Make a list of the things you’ll need to have in the house. Ask yourself how many bedrooms and bathrooms you’ll need and get an idea of how much space you desire. How big do you want the kitchen to be? Do you need lots of closets and cabinet space? Do you need a big yard for your kids and/or pets to play in?

Once you’ve made a list of your must-have’s, don’t forget to think about the kind of neighborhood you want, types of schools in the area, the length of your commute to and from work, and the convenience of local shopping. Take into account your safety concerns as well as how good the rate of home appreciation is in the area.

Step 5: Make an Offer on the Home

Now that you’ve found the home you want, you have to make an offer. Most sellers price their homes a bit high, expecting that there will be some haggling involved. A decent place to start is about five percent below the asking price. You can also get a list from your real estate agent to find out how much comparable homes have sold for. Once you’ve made your offer, don’t think it’s final. The seller may make a counter-offer to which you can also counter-offer. But you don’t want to go back and forth too much. Somewhere, you have to meet in the middle. Once you’ve agreed on a price, you’ll make an earnest money deposit, which is money that goes in escrow to give the seller a sign of good faith.

Step 6: Get the Right Mortgage for Your Situation

There are many different types of mortgage programs out there, but as a first-time home buyer, you should be aware of the three basics: adjustable ratefixed rate and interest-only.

Adjustable rate mortgages (ARMs) are short-term mortgages that offer an interest rate that is fixed for a short period of time, usually between one to seven years. After that, the interest rate can adjust every year up or down, depending on the market. These are good for people who don’t plan on living in their home very long and/or are looking for a lower interest rate and payment.

Fixed-rate mortgages are more traditional and offer a fixed interest rate (and thus a fixed monthly payment) for a longer period of time, usually 15 or 30 years, though they’re available in 20 or 25 year terms.

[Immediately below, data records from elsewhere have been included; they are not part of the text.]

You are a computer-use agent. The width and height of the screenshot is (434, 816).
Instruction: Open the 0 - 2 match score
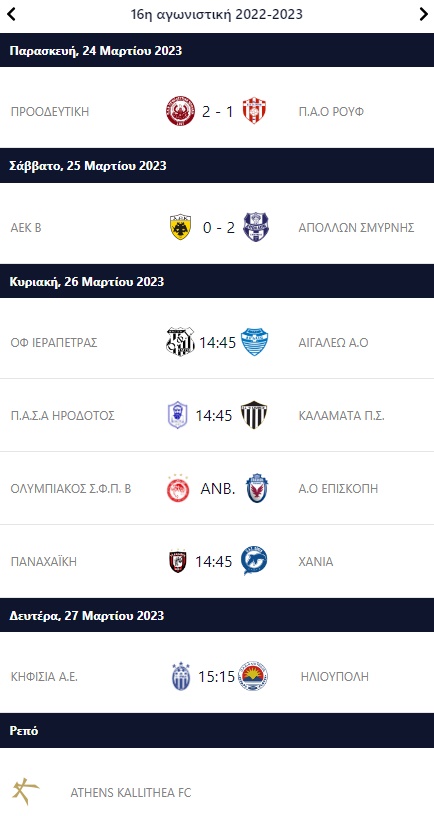[219, 227]
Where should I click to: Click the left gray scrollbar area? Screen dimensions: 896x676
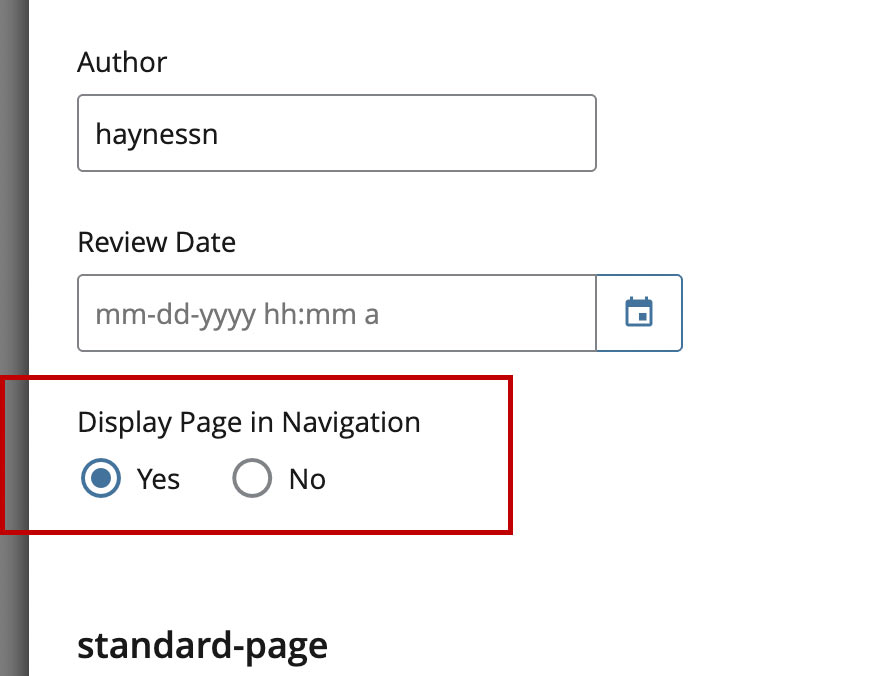pyautogui.click(x=14, y=338)
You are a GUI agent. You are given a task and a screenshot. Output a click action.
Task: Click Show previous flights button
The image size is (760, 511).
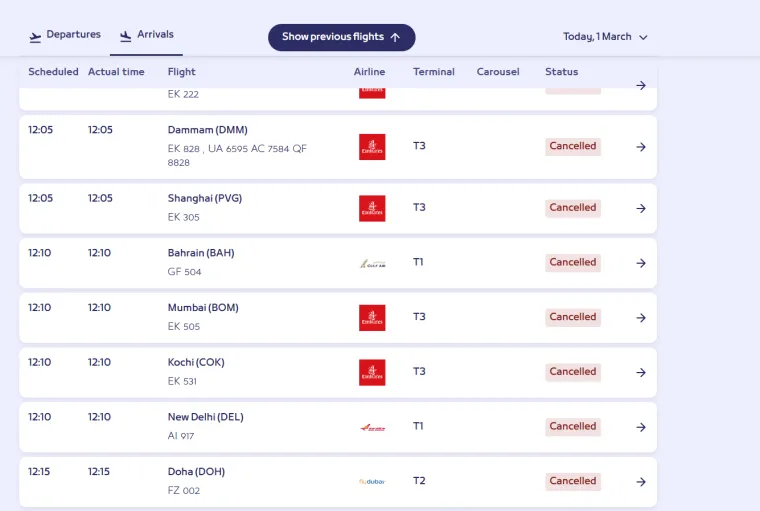[341, 37]
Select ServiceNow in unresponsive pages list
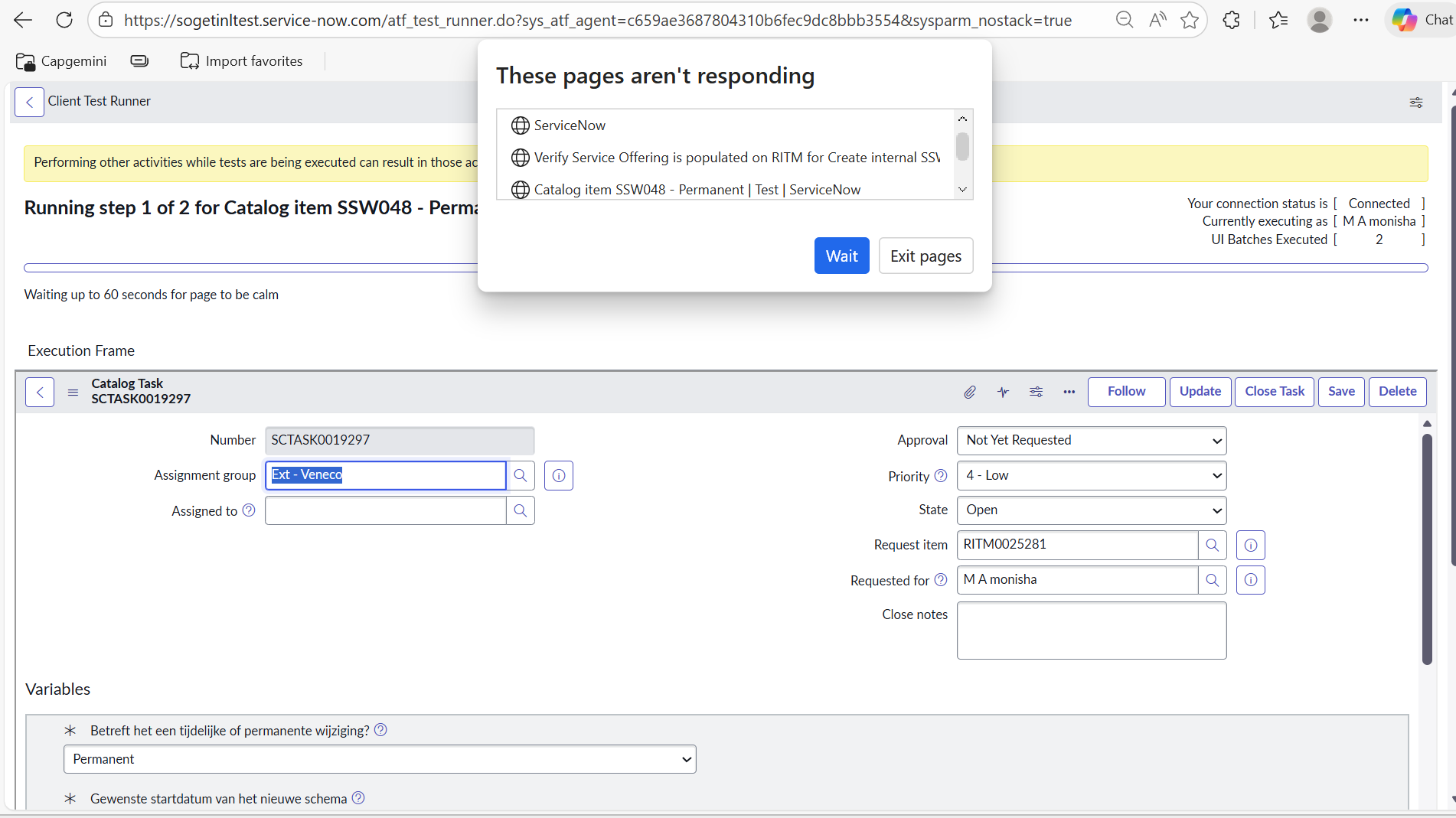 tap(570, 125)
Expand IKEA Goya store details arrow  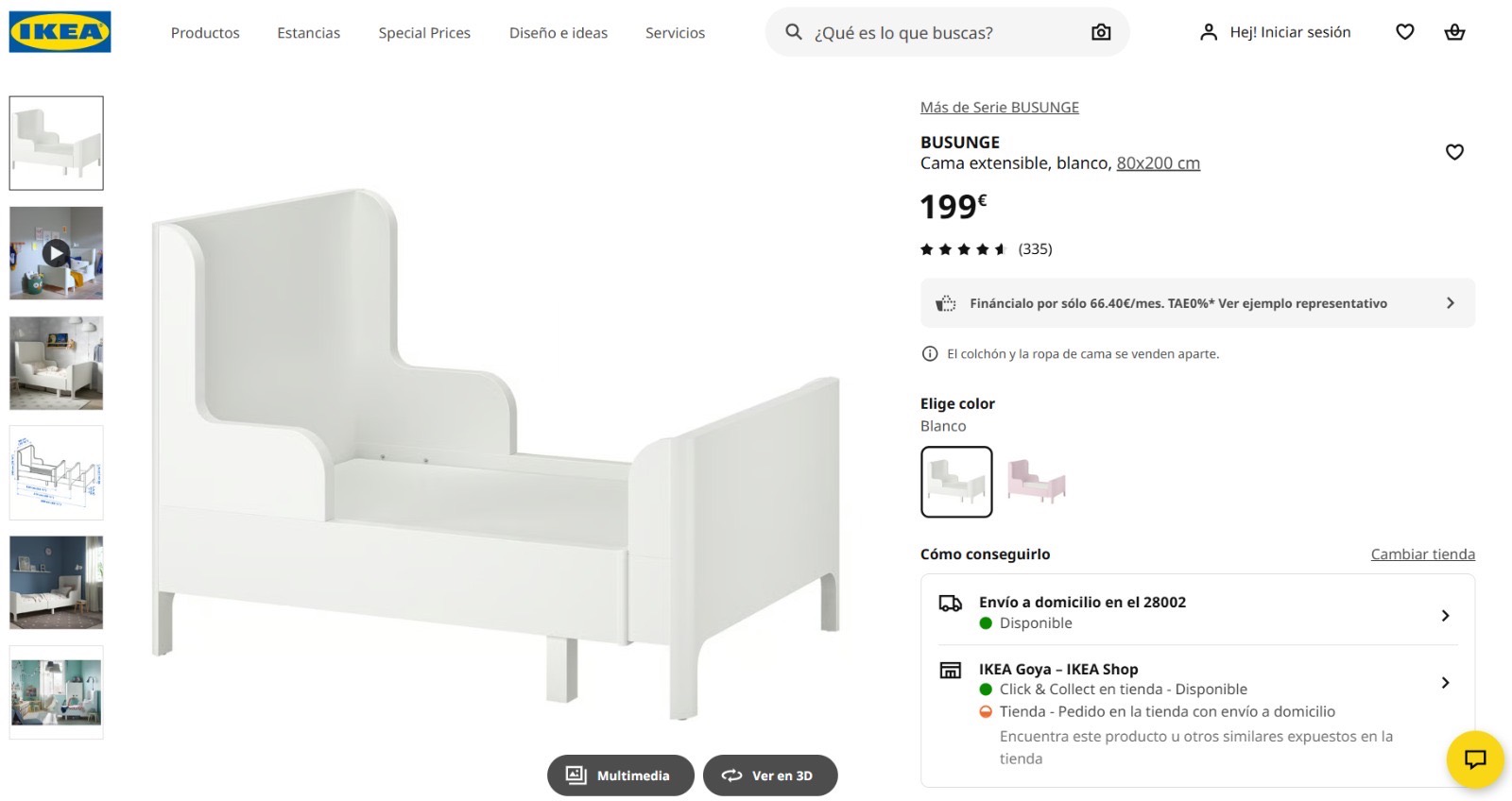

These are good for people who like a predictable payment and plan on living in their home for a long time.

Both fixed and adjustable rate mortgages can have an interest-only payment. What this means is that for a certain amount of time during the loan term, you’re allowed to pay only enough to cover the interest portion of your payment. You can still pay principal when ysou wish, but don’t have to if your budget is tight. There is a myth that with interest-only mortgages, you don’t build equity. This is not necessarily true, since you can build equity through home appreciation. The benefit to interest-only mortgages is that you increase your cash flow by not paying principal.

Remember to ask your mortgage lender or mortgage banker lots of questions about which mortgage is right for you and your situation.

Step 7: Close on Your Home

Make sure you get a home inspection before you close. It will be well-worth the money spent since it ensures the property’s structural soundness and good condition.

Setting the closing date that is convenient to both parties may be tricky, but can certainly be done. Remember that you may have to wait until your rental agreement runs out and the seller may have to wait until they close on their new house.

Be sure you talk to your mortgage banker to understand all the costs that will be involved with the closing so there are no surprises. Closing costs will likely include (but are not limited to) your down payment, title fees, appraisal fees, attorney fees, inspection fees, and points you may have bought to buy down your interest rate.

Step 8: Move In!

You’ve got your mortgage, closed the deal and now it’s time to move in! Whether you use a mover or not is up to you, depending on your financial situation and how much stuff you have to move; perhaps also, whether you have a lot of friends willing to help you move. Either way, you’re done with the home buying process! Just start unpacking and start enjoying your first home! Buying a home for the first time doesn’t have to be a hassle if you’re prepared and you know what to do and when to do it. Choose an experienced home loan lender and a friendly, knowledgeable real estate agent-they are the key to helping you have a smooth home buying experience!